[Stored records]
....

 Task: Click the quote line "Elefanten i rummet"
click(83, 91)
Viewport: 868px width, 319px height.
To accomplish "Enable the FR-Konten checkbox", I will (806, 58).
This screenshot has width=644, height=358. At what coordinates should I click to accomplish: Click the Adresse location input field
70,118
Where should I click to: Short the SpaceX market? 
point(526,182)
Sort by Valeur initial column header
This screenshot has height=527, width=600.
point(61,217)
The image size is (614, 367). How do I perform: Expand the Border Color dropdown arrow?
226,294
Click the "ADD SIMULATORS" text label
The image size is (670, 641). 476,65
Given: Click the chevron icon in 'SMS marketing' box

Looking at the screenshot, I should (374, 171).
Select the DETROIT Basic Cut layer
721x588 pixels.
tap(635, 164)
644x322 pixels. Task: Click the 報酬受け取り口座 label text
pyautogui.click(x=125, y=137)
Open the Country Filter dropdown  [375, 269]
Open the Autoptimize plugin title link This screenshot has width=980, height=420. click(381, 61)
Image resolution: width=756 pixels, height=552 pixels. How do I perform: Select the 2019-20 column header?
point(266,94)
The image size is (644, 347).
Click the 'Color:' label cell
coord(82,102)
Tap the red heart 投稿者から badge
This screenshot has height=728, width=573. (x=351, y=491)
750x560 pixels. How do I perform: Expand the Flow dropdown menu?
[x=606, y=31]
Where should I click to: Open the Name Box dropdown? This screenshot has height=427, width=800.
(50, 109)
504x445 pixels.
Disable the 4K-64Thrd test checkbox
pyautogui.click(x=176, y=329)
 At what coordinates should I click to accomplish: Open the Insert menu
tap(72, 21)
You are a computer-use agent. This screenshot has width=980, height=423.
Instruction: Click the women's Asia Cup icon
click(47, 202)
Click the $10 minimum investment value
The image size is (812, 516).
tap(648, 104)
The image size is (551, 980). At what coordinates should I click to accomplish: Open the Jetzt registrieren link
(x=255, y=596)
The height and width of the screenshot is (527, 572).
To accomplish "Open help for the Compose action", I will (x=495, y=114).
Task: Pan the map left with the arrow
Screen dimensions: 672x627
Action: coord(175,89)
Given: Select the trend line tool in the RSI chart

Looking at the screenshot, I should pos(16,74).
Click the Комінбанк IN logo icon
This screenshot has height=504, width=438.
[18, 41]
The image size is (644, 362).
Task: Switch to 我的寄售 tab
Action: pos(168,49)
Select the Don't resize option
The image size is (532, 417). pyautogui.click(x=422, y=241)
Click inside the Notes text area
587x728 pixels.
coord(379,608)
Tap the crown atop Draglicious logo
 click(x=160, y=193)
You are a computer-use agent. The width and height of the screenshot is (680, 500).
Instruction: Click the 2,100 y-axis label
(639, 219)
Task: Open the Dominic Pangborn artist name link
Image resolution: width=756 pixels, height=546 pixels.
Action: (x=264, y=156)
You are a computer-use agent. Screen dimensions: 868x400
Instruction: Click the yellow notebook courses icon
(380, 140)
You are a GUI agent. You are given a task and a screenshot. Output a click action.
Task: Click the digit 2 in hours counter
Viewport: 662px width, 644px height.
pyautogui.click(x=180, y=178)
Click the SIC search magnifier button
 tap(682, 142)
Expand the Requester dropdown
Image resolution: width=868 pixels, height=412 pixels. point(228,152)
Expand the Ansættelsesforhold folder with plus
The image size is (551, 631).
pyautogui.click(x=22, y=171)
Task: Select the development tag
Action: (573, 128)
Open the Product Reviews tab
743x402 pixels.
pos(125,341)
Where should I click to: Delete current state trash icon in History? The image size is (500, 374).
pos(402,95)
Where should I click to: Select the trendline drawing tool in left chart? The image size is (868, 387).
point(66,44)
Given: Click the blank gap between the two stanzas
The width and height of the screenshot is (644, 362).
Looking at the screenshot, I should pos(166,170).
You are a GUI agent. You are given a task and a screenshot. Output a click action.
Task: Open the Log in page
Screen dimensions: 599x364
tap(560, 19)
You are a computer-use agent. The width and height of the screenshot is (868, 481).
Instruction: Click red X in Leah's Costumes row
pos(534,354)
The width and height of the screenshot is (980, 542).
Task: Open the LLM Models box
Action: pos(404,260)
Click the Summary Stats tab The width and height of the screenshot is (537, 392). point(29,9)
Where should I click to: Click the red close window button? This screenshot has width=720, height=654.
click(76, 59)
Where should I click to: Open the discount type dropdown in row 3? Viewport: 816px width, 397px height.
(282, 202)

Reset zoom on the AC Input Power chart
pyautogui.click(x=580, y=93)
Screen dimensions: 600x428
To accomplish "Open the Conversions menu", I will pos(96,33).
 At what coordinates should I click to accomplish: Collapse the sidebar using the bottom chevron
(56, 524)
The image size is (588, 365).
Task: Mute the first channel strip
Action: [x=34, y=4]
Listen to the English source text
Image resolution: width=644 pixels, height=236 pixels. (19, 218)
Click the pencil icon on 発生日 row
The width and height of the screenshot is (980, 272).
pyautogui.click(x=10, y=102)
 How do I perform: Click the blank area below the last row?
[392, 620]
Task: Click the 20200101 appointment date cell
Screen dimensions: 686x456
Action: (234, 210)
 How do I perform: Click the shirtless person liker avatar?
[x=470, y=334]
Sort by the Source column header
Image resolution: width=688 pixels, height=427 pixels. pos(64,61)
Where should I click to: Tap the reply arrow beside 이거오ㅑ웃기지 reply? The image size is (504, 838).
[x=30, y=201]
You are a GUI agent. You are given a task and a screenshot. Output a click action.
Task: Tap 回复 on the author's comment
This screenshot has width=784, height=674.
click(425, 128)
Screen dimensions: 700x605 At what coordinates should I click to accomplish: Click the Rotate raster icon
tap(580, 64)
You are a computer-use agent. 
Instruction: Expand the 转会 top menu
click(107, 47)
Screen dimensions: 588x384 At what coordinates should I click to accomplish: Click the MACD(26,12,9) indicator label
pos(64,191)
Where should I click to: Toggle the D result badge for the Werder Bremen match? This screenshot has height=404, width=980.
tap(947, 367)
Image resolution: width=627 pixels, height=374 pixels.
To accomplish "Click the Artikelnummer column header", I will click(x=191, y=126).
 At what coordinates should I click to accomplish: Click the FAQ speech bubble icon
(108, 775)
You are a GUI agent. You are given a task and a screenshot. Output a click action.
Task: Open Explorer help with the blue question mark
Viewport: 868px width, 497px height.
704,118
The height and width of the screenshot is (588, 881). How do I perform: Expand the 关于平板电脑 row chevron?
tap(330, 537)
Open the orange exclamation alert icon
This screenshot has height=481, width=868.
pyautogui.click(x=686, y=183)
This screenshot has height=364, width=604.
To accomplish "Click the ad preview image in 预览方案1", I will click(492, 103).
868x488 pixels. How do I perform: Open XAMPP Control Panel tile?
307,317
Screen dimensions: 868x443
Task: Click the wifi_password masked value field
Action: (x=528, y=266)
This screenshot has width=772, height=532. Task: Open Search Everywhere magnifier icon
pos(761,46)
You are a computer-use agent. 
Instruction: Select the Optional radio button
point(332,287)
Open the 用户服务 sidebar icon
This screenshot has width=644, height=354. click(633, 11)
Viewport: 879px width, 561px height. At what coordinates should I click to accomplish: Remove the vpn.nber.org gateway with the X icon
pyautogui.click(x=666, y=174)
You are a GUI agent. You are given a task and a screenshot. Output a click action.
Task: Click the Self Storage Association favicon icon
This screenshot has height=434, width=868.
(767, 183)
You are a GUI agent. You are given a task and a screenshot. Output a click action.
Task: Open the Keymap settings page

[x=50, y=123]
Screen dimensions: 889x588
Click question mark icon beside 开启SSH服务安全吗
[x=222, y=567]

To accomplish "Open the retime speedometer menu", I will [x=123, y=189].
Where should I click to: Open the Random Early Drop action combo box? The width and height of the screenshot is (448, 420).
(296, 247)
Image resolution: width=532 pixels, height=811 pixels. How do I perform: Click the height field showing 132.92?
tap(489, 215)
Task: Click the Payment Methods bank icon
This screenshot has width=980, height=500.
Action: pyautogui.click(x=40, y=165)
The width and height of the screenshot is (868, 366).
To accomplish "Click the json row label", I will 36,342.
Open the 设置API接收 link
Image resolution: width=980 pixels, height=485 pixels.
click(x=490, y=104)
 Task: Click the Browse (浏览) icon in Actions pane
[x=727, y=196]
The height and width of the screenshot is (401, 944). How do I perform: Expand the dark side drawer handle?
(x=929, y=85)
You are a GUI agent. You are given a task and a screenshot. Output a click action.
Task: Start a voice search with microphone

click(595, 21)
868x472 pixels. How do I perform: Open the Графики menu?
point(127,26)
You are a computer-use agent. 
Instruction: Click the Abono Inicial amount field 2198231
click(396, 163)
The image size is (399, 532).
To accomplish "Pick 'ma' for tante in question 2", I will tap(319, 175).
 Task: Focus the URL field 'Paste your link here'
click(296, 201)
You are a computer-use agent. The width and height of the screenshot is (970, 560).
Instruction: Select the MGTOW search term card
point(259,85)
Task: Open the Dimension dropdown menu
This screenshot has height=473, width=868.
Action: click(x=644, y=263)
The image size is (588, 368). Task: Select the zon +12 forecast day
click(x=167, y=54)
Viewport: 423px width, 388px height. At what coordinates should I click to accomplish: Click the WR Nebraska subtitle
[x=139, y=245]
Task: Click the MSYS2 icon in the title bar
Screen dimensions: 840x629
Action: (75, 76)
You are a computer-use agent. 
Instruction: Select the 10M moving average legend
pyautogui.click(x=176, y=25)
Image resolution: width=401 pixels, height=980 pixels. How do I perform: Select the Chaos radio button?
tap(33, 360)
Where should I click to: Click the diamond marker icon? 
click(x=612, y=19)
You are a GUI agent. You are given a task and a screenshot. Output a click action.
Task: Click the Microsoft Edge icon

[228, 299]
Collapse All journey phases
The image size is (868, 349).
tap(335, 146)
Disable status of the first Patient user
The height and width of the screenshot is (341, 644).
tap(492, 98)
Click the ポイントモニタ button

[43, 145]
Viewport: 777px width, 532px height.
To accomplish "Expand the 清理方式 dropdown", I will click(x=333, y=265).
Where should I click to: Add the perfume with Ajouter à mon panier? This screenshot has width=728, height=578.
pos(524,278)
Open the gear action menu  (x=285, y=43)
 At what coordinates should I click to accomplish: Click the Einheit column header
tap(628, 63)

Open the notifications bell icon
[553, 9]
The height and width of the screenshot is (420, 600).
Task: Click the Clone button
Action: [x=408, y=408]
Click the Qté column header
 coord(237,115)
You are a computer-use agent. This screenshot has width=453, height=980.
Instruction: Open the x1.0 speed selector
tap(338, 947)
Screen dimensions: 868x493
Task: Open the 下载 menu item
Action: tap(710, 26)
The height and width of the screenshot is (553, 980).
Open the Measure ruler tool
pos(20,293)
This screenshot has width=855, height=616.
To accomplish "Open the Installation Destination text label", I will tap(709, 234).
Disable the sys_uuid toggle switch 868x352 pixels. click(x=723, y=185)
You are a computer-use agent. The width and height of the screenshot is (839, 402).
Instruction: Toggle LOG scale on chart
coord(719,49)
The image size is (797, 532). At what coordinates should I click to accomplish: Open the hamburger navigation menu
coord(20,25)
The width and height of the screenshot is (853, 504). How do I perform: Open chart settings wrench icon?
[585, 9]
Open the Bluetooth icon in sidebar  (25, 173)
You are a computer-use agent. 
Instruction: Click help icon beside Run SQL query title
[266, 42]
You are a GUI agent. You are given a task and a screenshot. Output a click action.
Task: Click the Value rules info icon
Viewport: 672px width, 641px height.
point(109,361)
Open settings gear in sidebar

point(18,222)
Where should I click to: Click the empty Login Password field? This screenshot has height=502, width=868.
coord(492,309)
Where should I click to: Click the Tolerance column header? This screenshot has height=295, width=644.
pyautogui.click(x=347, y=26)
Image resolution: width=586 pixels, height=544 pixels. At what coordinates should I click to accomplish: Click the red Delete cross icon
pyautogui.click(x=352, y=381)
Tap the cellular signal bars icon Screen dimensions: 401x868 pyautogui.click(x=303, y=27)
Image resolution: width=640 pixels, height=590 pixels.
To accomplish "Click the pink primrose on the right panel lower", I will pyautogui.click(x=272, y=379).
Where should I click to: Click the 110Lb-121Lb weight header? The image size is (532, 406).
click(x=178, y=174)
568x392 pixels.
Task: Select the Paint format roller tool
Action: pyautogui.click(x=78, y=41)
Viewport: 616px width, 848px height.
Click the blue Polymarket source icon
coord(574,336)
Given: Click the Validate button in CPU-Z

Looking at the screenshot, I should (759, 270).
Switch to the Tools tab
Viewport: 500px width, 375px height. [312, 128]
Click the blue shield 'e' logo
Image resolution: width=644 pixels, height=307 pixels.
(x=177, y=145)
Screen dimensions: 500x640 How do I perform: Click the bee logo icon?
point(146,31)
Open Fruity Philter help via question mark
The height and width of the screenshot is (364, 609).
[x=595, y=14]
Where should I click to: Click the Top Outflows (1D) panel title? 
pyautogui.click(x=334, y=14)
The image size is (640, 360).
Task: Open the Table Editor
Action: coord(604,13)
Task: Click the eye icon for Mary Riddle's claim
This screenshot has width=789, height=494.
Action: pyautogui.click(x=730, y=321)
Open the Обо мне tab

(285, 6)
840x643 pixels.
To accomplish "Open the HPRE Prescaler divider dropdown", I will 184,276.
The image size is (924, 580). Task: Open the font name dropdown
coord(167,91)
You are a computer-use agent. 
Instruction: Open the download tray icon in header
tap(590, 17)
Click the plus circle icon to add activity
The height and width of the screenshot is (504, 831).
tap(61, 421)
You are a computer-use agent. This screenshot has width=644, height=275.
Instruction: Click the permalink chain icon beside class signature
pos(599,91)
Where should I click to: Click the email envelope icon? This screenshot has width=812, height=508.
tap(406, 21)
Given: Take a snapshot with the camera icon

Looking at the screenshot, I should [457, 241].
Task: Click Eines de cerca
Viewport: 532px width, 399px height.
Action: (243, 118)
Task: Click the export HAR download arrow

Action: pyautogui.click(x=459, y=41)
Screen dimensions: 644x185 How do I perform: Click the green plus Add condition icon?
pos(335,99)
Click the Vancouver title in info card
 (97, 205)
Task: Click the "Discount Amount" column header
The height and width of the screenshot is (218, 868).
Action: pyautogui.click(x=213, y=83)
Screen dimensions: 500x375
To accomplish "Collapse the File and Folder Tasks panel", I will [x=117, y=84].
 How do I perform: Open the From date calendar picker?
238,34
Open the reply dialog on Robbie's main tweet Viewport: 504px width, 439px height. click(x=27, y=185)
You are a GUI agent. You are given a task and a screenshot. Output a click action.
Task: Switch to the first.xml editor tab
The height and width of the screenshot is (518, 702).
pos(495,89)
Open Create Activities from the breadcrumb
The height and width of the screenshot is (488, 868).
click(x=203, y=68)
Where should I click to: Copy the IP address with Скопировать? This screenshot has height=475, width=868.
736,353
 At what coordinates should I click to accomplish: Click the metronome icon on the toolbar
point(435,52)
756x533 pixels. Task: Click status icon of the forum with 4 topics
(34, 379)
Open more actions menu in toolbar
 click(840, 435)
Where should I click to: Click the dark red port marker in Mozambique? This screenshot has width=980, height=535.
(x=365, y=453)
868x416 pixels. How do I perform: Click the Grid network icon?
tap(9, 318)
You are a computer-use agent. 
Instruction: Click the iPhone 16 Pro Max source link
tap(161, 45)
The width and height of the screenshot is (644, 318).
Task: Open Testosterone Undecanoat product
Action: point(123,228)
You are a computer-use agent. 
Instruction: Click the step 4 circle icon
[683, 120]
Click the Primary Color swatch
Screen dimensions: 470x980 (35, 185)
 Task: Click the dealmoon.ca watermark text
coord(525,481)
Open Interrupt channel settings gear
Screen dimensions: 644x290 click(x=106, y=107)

....

Nothing but the lines from the start of the data above through the line with "Click the Комінбанк IN logo icon" should appear in your answer, copied exactly.

### Response for this exercise
 Task: Click the quote line "Elefanten i rummet"
click(83, 91)
Viewport: 868px width, 319px height.
To accomplish "Enable the FR-Konten checkbox", I will (806, 58).
This screenshot has width=644, height=358. At what coordinates should I click to accomplish: Click the Adresse location input field
70,118
Where should I click to: Short the SpaceX market? 
point(526,182)
Sort by Valeur initial column header
This screenshot has height=527, width=600.
point(61,217)
The image size is (614, 367). How do I perform: Expand the Border Color dropdown arrow?
226,294
Click the "ADD SIMULATORS" text label
The image size is (670, 641). 476,65
Given: Click the chevron icon in 'SMS marketing' box

Looking at the screenshot, I should (374, 171).
Select the DETROIT Basic Cut layer
721x588 pixels.
tap(635, 164)
644x322 pixels. Task: Click the 報酬受け取り口座 label text
pyautogui.click(x=125, y=137)
Open the Country Filter dropdown  [375, 269]
Open the Autoptimize plugin title link This screenshot has width=980, height=420. click(381, 61)
Image resolution: width=756 pixels, height=552 pixels. How do I perform: Select the 2019-20 column header?
point(266,94)
The image size is (644, 347).
Click the 'Color:' label cell
coord(82,102)
Tap the red heart 投稿者から badge
This screenshot has height=728, width=573. (x=351, y=491)
750x560 pixels. How do I perform: Expand the Flow dropdown menu?
[x=606, y=31]
Where should I click to: Open the Name Box dropdown? This screenshot has height=427, width=800.
(50, 109)
504x445 pixels.
Disable the 4K-64Thrd test checkbox
pyautogui.click(x=176, y=329)
 At what coordinates should I click to accomplish: Open the Insert menu
tap(72, 21)
You are a computer-use agent. This screenshot has width=980, height=423.
Instruction: Click the women's Asia Cup icon
click(47, 202)
Click the $10 minimum investment value
The image size is (812, 516).
tap(648, 104)
The image size is (551, 980). At what coordinates should I click to accomplish: Open the Jetzt registrieren link
(x=255, y=596)
The height and width of the screenshot is (527, 572).
To accomplish "Open help for the Compose action", I will (x=495, y=114).
Task: Pan the map left with the arrow
Screen dimensions: 672x627
Action: coord(175,89)
Given: Select the trend line tool in the RSI chart

Looking at the screenshot, I should pos(16,74).
Click the Комінбанк IN logo icon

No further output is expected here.